All of lore.kernel.org
 help / color / mirror / Atom feed
From: Gabriel Krisman Bertazi <krisman@linux.vnet.ibm.com>
To: Jens Axboe <axboe@kernel.dk>
Cc: Keith Busch <keith.busch@intel.com>,
	Christoph Hellwig <hch@lst.de>,
	linux-nvme@lists.infradead.org,
	Brian King <brking@linux.vnet.ibm.com>,
	linux-block@vger.kernel.org, linux-scsi@vger.kernel.org
Subject: Re: Oops when completing request on the wrong queue
Date: Tue, 23 Aug 2016 17:54:03 -0300	[thread overview]
Message-ID: <87a8g39pg4.fsf@linux.vnet.ibm.com> (raw)
In-Reply-To: <87shu0hfye.fsf@linux.vnet.ibm.com> (Gabriel Krisman Bertazi's message of "Fri, 19 Aug 2016 13:38:17 -0300")
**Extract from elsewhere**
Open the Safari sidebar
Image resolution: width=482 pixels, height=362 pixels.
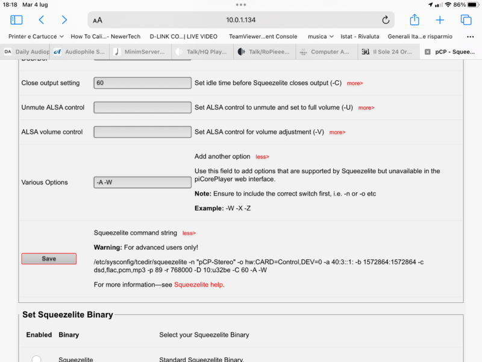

Gabriel Krisman Bertazi <krisman@linux.vnet.ibm.com> writes:

>> Can you share what you ran to online/offline CPUs? I can't reproduce
>> this here.
>
> I was using the ppc64_cpu tool, which shouldn't do nothing more than
> write to sysfs.  but I just reproduced it with the script below.
>
> Note that this is ppc64le.  I don't have a x86 in hand to attempt to
> reproduce right now, but I'll look for one and see how it goes.

Hi,

Any luck on reproducing it?  We were initially reproducing with a
proprietary stress test, but I gave a try to a generated fio jobfile
associated with the SMT script I shared earlier and I could reproduce
the crash consistently in less than 10 minutes of execution.  this was
still ppc64le, though.  I couldn't get my hands on nvme on x86 yet.

The job file I used, as well as the smt.sh script, in case you want to
give it a try:

jobfile: http://krisman.be/k/nvmejob.fio
smt.sh:  http://krisman.be/k/smt.sh

Still, the trigger seems to be consistently a heavy load of IO
associated with CPU addition/removal.

Let me share my progress from the last couple days in the hope that it
rings a bell for you.

Firstly, I verified that when we hit the BUG_ON in nvme_queue_rq, the
request_queue's freeze_depth is 0, which points away from a fault in the
freeze/unfreeze mechanism.  If a request was escaping and going through
the block layer during a freeze, we'd see freeze_depth >= 1.  Before
that, I had also tried to keep the q_usage_counter in atomic mode, in
case of a bug in the percpu refcount.  No luck, the BUG_ON was still
hit.

Also, I don't see anything special about the request that reaches the
BUG_ON.  It's a REQ_TYPE_FS request and, at least in the last time I
reproduced, it was a READ that came from the stress test task through
submit_bio.  So nothing remarkable about it too, as far as I can see.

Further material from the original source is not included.